Ce soir, Matt mourra.

Le concerné était un aveugle de son propre destin, et la seule personne à pouvoir le sauver était un aveugle de la vérité. Mello était doté d'un sixième sens que nul ne pouvait théoriser. Un troisième œil figurait sur son front, comme Matt s'amusait à le mentionner. Il percevait que son alter ego avait tissé sur ses lèvres des fils de secrets que même les plus aiguisés des baisers ne pouvaient couper. Matt ne pouvait pas se douter que Mello avait prévu leur faire passer leur plus belle nuit, car elle était la dernière qu'ils ne partageraient jamais. Même dans les cieux ils ne seraient pas réunis, car comme Mello le disait si souvent, son âme était destinée à passer l'éternité dans le purgatoire pendant que celle de Matt était pure depuis toujours.
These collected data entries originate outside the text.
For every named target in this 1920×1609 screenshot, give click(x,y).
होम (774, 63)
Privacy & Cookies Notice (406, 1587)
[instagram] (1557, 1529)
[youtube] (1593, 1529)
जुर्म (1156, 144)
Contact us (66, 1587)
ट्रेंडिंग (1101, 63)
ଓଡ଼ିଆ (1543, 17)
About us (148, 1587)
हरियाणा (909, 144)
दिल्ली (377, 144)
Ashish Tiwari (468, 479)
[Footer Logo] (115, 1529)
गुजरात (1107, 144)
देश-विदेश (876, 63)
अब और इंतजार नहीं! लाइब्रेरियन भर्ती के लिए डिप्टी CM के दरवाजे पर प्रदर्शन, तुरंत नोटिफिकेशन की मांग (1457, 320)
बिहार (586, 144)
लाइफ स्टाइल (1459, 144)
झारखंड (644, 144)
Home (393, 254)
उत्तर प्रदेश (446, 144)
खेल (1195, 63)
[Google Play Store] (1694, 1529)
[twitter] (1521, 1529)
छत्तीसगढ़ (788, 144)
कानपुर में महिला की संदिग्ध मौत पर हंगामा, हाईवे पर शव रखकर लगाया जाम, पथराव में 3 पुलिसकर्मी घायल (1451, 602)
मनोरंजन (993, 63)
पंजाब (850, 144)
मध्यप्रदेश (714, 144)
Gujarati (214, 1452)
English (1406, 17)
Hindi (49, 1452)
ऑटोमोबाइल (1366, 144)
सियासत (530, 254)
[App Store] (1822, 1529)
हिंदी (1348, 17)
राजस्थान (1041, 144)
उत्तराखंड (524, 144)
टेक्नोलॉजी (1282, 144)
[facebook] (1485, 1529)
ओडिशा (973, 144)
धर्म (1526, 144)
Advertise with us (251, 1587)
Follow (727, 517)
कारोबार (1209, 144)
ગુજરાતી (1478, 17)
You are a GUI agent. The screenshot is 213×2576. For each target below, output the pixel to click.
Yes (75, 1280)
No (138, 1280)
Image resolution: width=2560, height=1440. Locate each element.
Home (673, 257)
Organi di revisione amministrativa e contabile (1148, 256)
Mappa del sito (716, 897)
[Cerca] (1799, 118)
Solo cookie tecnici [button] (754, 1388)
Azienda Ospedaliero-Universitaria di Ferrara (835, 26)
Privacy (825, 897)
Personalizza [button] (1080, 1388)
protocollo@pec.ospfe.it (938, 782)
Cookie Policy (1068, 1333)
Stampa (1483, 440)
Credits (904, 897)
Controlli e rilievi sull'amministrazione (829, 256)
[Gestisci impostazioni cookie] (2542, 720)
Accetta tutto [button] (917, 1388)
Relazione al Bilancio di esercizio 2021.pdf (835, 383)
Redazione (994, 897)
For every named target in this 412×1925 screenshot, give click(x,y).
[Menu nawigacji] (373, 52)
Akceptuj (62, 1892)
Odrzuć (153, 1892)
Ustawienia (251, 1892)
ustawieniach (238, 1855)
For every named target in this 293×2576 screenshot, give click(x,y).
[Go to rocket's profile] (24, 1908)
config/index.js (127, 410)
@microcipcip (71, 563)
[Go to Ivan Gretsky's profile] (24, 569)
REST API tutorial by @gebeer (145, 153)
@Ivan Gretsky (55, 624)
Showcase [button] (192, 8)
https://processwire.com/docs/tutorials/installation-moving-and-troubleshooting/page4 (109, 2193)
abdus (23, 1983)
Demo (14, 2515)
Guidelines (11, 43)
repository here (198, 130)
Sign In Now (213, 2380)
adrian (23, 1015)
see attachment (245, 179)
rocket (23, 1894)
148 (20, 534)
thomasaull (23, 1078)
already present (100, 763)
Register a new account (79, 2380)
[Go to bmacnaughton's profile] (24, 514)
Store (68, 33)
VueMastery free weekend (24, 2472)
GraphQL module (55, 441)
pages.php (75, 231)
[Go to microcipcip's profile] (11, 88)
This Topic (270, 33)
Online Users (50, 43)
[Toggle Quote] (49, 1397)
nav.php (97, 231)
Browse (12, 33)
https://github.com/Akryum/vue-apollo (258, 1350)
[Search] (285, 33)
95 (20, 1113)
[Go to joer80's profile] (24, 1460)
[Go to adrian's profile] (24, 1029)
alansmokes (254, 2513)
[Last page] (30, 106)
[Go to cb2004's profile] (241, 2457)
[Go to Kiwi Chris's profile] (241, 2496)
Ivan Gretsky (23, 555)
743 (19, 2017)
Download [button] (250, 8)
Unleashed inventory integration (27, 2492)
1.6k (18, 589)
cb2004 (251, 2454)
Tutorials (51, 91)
Ils avaient réviser leur plan des dizaines de fois, et même s'il paraissait infaillible, Mello savait.

Mello savait que cet instant avec Matt serait sans doute le dernier, et il avait beau remuer dans son lit des nuits durant, accaparé par l'insomnie, aucun plan de secours ne lui venait en tête. Mello avait choisi ses idéaux avant la vie de son âme sœur, il faut croire.

Sans bruits hormis pour leur respiration imitant le vent, Mello éteignit toutes les lumières et remplaça l'éclairage électrique des néons par le feu lancinant de chandelles.

- Dis, tu aimes la poésie?

Matt releva la tête de sa console avec un intérêt feint. Il eut tout de même la décence de baisser le volume de son jeu, et haussa les épaules mollement, comme si elles étaient trop lourdes pour les soulever. Mello s'approcha dangereusement de lui, et retira la cigarette qui pendait au coin des lèvres de son ami. Il en prit lui-même une bouffée, sous les yeux grands comme des soucoupes à Matt, et l'écrasa avec une force insoupçonnée, pareil quand on extermine un microbe nuisible.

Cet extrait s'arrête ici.